In 1944, Fuchs started working with Harry Gold, who also served as a contact with other Soviet spies. Fuchs passed on detailed information about the bomb, which is said to have helped the Soviets develop their own atomic bomb. When the war ended, Fuchs returned to England and worked as the head of the Physics Department at the Harwell Atomic Energy Research Establishment. In 1949, decrypted cables from the Venona project revealed that Fuchs had worked as a spy.

He was arrested in January 1950. He confessed to espionage, was charged with violating the Oficial Secrets Act, and was sentenced to 14 years in prison. He also testified against other spies like Harry Gold, David Greenglass, and Julius and Ethel Rosenberg. He was released in June 1959 after serving nine years in prison. He moved to Germany, where he died in 1988 at 76.

David Greenglass

Image Credit: Wikimedia Commons

David Greenglass came to Los Alamos to work on the Manhattan Project from August 1944 to February 1946. He was a member of the Special Engineer Detachment and worked on the molds for “the high-explosive lenses used to detonate the plutonium core in the implosion bomb.” He was recruited as a spy by his brother-in-law, Julius Rosenberg. Greenglass is said to have passed information about the high-explosive lenses developed for the implosion bomb through a crude sketch and twelve pages of detailed notes.

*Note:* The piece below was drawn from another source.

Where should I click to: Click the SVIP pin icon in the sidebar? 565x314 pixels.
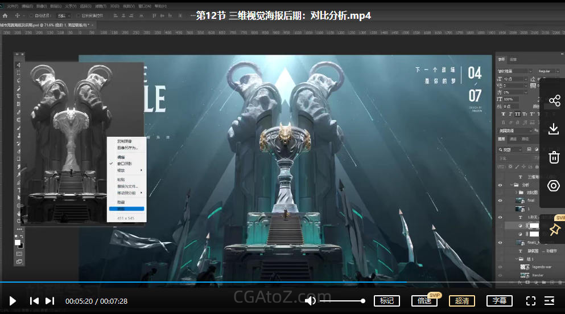coord(555,229)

His identity as a spy was revealed in 1950, following Klaus Fuchs and Harry Gold’s arrest. Greenglass implicated his sister and brother-in-law in his testimony, as a result of which they were sentenced to death and executed in June 1953. Greenglass’s wife is also said to have assisted him in his work as a spy, with them receiving the codenamed KALIBR and OSA. However, Greenglass’s testimony against the Rosenbergs helped him secure immunity for his wife. He was released from prison in 1960. He died aged 92 on July 1, 2014, at a nursing home in New York.

Theodore “Ted” Hall

Image Credit: Wikimedia Commons

Ted Hall was a physicist who became the youngest scientist to work on the Manhattan Project. He worked on experiments regarding the implosion-type bomb and “helped determine the critical mass of uranium needed for the gun-type bomb.” Working as a Soviet spy, he passed along detailed information about the Fat Man bomb and the processes used for purifying plutonium.

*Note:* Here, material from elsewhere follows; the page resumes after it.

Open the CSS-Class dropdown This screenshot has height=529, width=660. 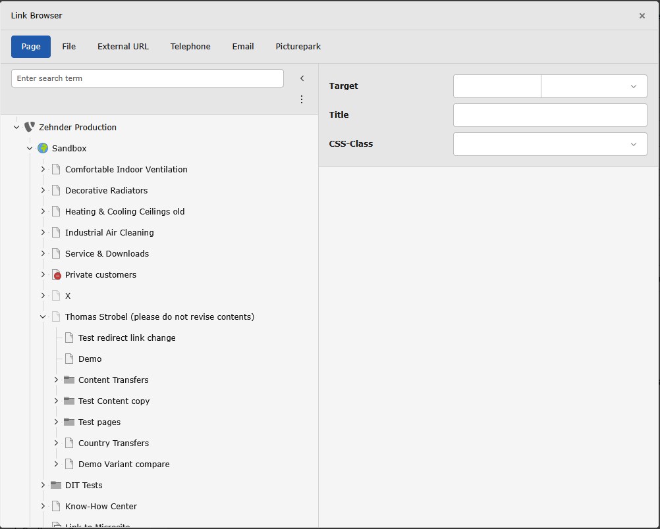click(x=550, y=144)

Receiving the codename MLAD, Hall first became involved with the Communist Party in 1944, where he eventually met Sergey Kurnakov, with whom he passed information from Los Alamos. Following the war, he started working at the University of Chicago and continued his work as a Soviet spy, passing on information about the development of the hydrogen bomb. Eventually, he moved to England, where he stayed till his death from renal cancer in 1999 at 74. The FBI briefly questioned him in 1951, but he was never charged or convicted of espionage.

Oscar Seborer

While the identity of Fuchs, Greenglass, and Hall was found in the years following the war, Oscar Seborer’s work in espionage didn’t come to light until recently. Seborer was an electrical engineer and worked at Los Alamos from 1944 to 1946. He is said to have been involved in devising the bomb’s explosive trigger through the firing circuits of the detonators. This is said to have “reduced the amount of costly fuel needed for atomic bombs.”

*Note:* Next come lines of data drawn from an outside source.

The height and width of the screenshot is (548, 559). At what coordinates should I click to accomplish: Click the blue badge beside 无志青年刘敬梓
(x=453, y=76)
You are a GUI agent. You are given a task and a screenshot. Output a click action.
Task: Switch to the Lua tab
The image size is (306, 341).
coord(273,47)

Codenamed Godsend, Seborer’s exact work as a spy still remains a mystery, but it’s clear that he was involved with the project in a much higher capacity than all the spies mentioned above. He fled to Russia in 1951 with his family, which included his brother, his brother’s wife, and mother-in-law, and changed his surname to Smith. Reportedly, the brothers confessed that they would be executed for what they did, indicating that their work as a spy might have been the most instrumental in the Soviet Union’s nuclear project. Seborer died on April 23, 2015, in Moscow.